Drum-type winders are employed in particular to wind webs of paper or cardboard deriving from a supply reel into smaller individual reels, whereby the web from the supply reel is simultaneously slit longitudinally into individual webs. They have two or more drums, and the reels are wound axially adjacent onto cores in the valley between two drums. Once the reels have attained the desired diameter, the longitudinally slit individual webs arriving from the supply reel are separated, the finished reels are unloaded, fresh cores are inserted into the valley, and the newly established initial sections of individual web are wound onto the cores.
A drum-type winder of this general type is known from German AS 2 930 474. It has a perforating rail fastened to a shell segment secured between two bucklers. The shell segment pivots around an eccentric axis that parallels the axis of the drum. Pivoting on the bucklers are arms that support between themselves a trough-shaped accommodation for a fresh core. The arms, and accordingly the trough with the fresh core, can be pivoted in relation to the bucklers until the trough arrives above the nip between the two drums. The web separates by tearing against the perforating structure when the finished reel is ejected from the drum valley. A fresh core is inserted in the valley while the newly established initial web section is secured to the drum.
The drawback to this winder is that the point at which the web is separated cannot be varied. It has been demonstrated that problems in fastening the newly established initial web section to the fresh core can occur when the cores differ in diameter if the length of the initial web section up to the line where the core contacts the drum is not appropriate to the particular core diameter. If the core has a long diameter, the length of the initial web section between the line of separation and the line of contact between the core and the drum must be greater than if the core has a shorter diameter.

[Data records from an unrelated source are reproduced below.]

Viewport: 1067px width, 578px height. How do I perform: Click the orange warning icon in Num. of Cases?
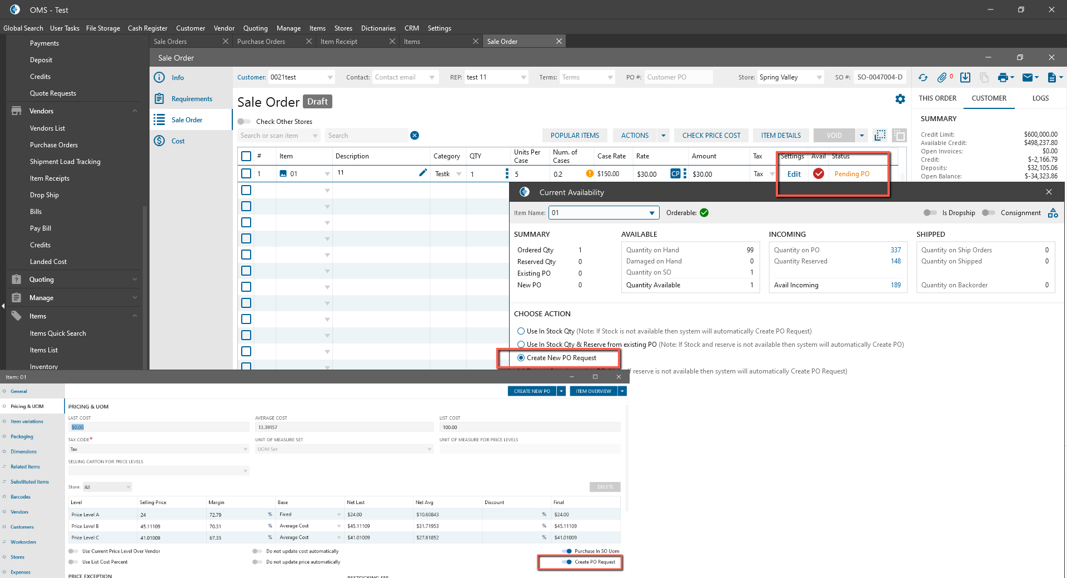tap(590, 173)
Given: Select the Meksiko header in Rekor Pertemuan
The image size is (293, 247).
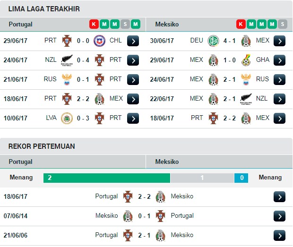Looking at the screenshot, I should pyautogui.click(x=167, y=162).
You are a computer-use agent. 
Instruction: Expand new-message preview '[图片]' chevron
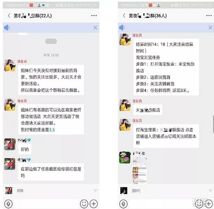210,190
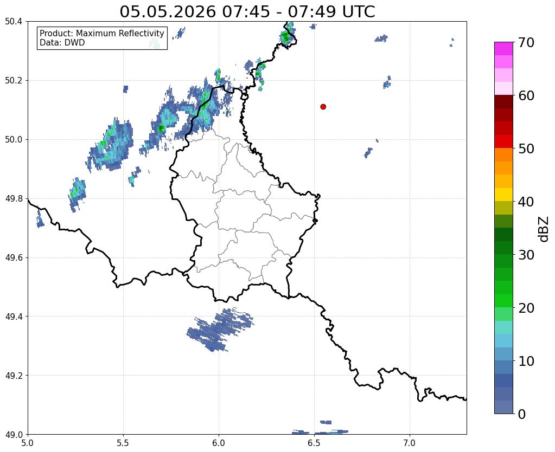Screen dimensions: 555x452
Task: Click the radar echo cluster near 5.45°E, 50.0°N
Action: coord(111,146)
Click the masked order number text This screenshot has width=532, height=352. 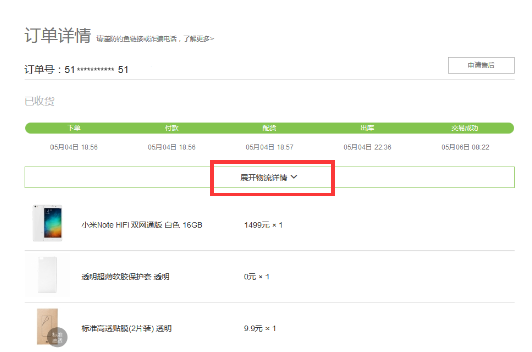tap(96, 70)
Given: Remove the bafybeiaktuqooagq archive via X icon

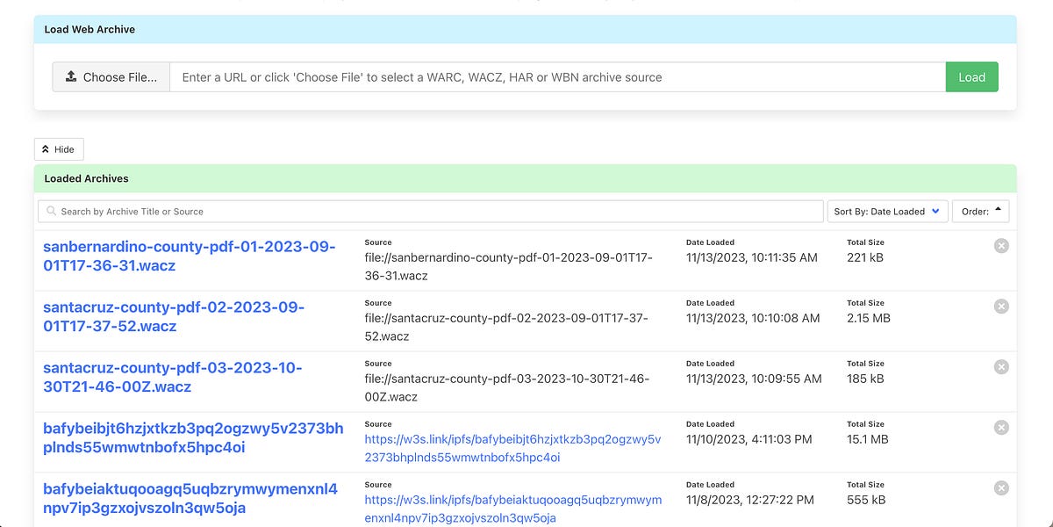Looking at the screenshot, I should click(1001, 487).
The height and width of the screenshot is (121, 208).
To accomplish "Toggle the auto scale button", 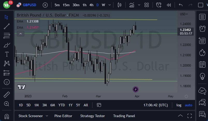I will pos(188,105).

One method of adapting the position of the line of separation to cores of different diameter is known from German Patent 3 151 256. That winder has a pivoting subassembly consisting of a stapling and cutting mechanism that travels across the axis of the drum. This solution, however, necessitates a separate pivoting mechanism to insert a fresh core.
The object of the present invention is to provide a drum-type winder of the aforesaid general type and with a core accommodation and a web-separating mechanism secured to a common double-articulation arm, whereby the position of the line where the web is separated can be varied by simple means in relation to the diameter of the core.
This object is attained in that the accommodation is secured to the free section of the arm and the free section has an extension that projects beyond the core accommodation and to which the web-separating mechanism is secured.
The winder can have a mechanism that pivots the free section of the arm against an in-pivoting arm.
The winder can also have a continuously variable stop that limits the motion of the free section of the arm against the in-pivoting arm.
Furthermore, the winder can have a core accommodation in the form of a channel secured to the free section of the arm.
Finally, the winder can have a web-separating knife that travels along a guide rail extending over the operating width.
The invention will now be specified with reference to the drawings, wherein
FIG. 1 is a simplified illustration of a winder in accordance with the invention with the core accommodation in the loading position,
FIG. 2 illustrates the winder at the core-insertion and web-separation stage as adjusted for cores with a long diameter,
FIG. 3 illustrates the position of the core accommodation in relation to the in-pivoting arm before the arm pivots into the drum valley in a winder adjusted for cores with a short diameter,
FIG. 4 illustrates the core-insertion and web-separating stage in a winder adjusted for cores with a short diameter, and
FIG. 5 illustrates the core-insertion and web-separating mechanism while a reel is being wound.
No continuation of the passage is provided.